Resurrection

Resurrection is an unsettling film about deeply unsettling people anchored by three great performances.

The movie stars Hall as strong, forthright doctor living alone with her seventeen year old daughter. But she has a troubled past that returns to her in the form of Tim Roth, a man who must have seen the movie Gaslight and thought it was aspirational. Hall’s character begins to unravel as she tries to unravel this man from her life.

Rebecca Hall would have carried the movie if Tim Roth’s confident, slinky performance wasn’t pretending to hold up its end too. Grace Kaufman will likely get left out of most conversations though but she puts in an equally solid performance as a daughter trying to navigate deeply unsettling waters.

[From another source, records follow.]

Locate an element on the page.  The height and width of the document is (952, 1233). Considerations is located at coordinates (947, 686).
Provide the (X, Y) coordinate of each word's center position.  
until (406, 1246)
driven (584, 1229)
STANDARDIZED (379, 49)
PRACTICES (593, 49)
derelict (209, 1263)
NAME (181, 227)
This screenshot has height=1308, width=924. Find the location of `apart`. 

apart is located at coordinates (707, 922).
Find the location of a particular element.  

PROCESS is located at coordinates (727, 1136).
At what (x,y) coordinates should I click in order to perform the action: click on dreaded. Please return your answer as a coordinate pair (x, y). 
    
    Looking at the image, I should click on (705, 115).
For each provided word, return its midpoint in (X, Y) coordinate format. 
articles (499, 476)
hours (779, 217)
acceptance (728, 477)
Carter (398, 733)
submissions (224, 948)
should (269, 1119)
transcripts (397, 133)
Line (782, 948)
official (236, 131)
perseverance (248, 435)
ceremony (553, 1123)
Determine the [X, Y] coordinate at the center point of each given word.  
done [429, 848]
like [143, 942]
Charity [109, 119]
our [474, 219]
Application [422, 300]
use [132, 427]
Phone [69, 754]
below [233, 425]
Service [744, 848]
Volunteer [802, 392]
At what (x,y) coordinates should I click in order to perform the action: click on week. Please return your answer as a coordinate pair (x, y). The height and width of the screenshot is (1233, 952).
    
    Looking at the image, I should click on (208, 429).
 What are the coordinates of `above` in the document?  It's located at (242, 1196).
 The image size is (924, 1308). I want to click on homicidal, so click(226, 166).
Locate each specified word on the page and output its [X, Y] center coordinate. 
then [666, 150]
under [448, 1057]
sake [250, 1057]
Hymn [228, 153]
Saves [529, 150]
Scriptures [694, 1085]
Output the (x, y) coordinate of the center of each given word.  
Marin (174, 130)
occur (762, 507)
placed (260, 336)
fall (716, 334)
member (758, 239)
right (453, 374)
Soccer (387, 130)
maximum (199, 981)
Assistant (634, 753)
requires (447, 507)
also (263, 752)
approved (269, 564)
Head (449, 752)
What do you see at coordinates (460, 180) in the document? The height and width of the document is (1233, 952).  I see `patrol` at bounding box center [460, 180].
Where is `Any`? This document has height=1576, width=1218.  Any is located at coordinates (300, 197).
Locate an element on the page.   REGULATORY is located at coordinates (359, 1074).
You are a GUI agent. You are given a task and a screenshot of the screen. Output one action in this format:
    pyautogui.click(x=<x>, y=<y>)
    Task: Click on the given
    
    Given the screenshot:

At first, it’s easy to side with Hall who seems like a strong, capable, no bullshit kind of lady. But when Roth’s character shows up, she slips deeper into deeper into anxiety and will occasionally performs actions that made me angry and frustrated at her for not being stronger. But the internal logic was sound… this is the psychological mess she has to navigate. And she has a knock-it-out-of-the-park monolog near the halfway point that was utterly mesmerizing.

Tim Roth just eats this film up as a monster in the body of a human. There’s an early scene where he doesn’t smile so much as show you his teeth… he makes his creepy persona and disheveled look work for him. He creates a genuinely menacing man without actively doing anything menacing. A master manipulator, a movie monster, and a craftsman.

Kaufman has the less showy role but is giving her all as a daughter who is distressed by a mother she can’t understand. It’s a great balancing act since she still loves her mom but needs to pull away.

The end of the film is a little abstract and can be read multiple ways. It was a little disappointing in that I wanted that one extra scene or shot that would (over) explain what just happened. But it chooses to remain open to interpretation and I guess we just have to live with that.

I really enjoyed the sense of uncertainty, discomfort, frustration, mania, and weirdness of this film. Maybe some people will find it too slow a burn, will want more to happen, and others will find the ending pretty messed up (because it is). But all of it worked for me. Great job to all, but especially Rebecca Hall and Tim Roth (and Grace Kaufman).